The Cavill family of Australia is known for its significant contributions to the development of the sport of swimming.

Prominent family members in the sport include Frederick Cavill (1839-1927), sons Ernest Cavill (1868-1935), Charles Claude Cavill (1870 - 1897), Percy Frederick Cavill (1875-1940), Arthur Rowland Channel (Tums) Cavill (1877 - 1914), who is credited by sports journalist W.F. Corbett with originating the Australian crawl stroke, which now predominates in "freestyle" swimming races; and Sydney St.

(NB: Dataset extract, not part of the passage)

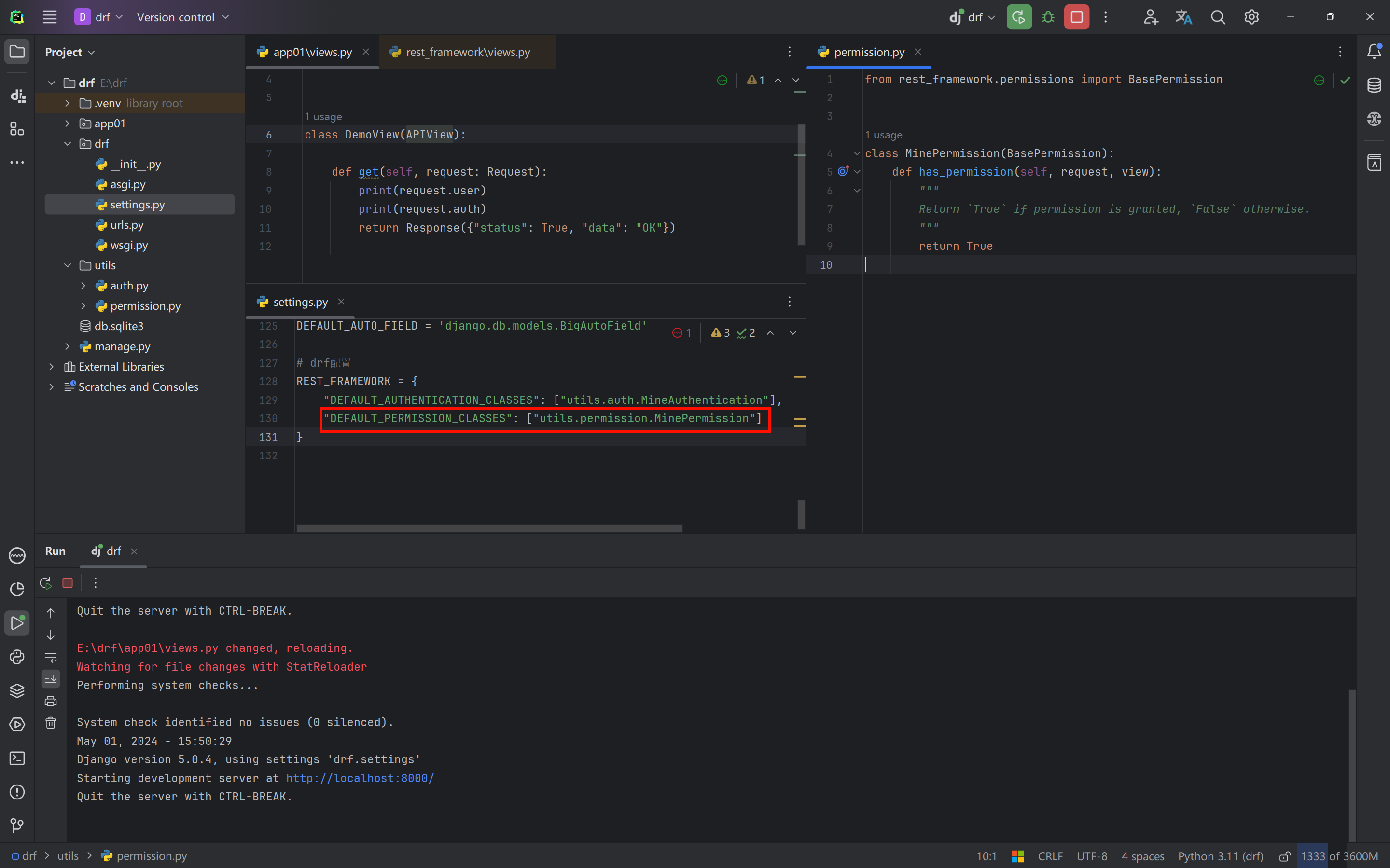
Task: Expand the app01 folder in Project tree
Action: click(67, 124)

Leonards Cavill ("Sid") (1881 - 1945), was the originator of the butterfly stroke.  Youngest son Richmond (Dick) Theophilus Cavill (1884-1938) was the first to use the crawl in a competition, winning 100 yards State championship in 1899; and in England, in 1902, he was the first to swim 100 yards in under a minute.

Six members of the family were jointly inducted into the International Swimming Hall of Fame in 1970.

The three daughters, Madeline Cavill, Fredda Cavill and Alice Cavill  were all accomplished swimmers and swimming instructors.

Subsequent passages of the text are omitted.